= EXERCISE DIRECTIONS =
Scan the records for the string "agent", then copy each line that has it.

________________

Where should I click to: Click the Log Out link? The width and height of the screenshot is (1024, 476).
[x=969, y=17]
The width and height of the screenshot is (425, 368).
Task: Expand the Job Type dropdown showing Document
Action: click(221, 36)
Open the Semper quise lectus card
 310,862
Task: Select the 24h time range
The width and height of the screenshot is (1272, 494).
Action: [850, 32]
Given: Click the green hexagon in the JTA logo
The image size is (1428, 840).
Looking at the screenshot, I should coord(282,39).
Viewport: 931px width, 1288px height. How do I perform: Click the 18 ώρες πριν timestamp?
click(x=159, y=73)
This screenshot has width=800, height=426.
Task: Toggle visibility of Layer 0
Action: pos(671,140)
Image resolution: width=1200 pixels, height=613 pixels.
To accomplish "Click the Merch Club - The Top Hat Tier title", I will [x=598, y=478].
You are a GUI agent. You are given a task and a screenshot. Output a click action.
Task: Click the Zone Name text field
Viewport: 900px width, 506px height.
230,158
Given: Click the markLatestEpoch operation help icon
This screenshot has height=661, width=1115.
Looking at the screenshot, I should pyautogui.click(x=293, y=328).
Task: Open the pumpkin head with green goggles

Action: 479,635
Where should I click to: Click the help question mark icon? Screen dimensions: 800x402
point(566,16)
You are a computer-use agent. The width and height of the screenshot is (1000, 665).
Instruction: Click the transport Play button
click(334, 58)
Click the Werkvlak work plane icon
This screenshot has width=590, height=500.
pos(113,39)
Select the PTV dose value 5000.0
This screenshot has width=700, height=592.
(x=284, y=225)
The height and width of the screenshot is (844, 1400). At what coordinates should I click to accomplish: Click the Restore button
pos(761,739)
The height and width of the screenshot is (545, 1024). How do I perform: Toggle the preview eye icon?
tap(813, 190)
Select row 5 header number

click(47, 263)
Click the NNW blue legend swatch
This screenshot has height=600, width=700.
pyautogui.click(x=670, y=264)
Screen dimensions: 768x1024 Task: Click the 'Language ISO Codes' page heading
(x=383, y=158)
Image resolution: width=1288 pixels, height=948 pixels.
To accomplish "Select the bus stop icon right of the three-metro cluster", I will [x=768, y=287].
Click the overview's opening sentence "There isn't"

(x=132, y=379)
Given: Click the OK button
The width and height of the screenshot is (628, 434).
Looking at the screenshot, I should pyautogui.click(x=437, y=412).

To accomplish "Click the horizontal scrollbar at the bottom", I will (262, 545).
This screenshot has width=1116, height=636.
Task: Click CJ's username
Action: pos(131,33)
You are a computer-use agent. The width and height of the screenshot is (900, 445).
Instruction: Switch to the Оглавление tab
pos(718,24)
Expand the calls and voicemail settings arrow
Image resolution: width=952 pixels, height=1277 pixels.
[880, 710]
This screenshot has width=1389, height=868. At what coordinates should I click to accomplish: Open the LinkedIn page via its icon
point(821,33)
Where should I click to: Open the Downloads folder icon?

________________

= RESPONSE BELOW =
You are a GUI agent. You are given a task and a screenshot. Output a click action.
You are a computer-use agent. The width and height of the screenshot is (1000, 665).
You are a computer-use agent. The width and height of the screenshot is (900, 445).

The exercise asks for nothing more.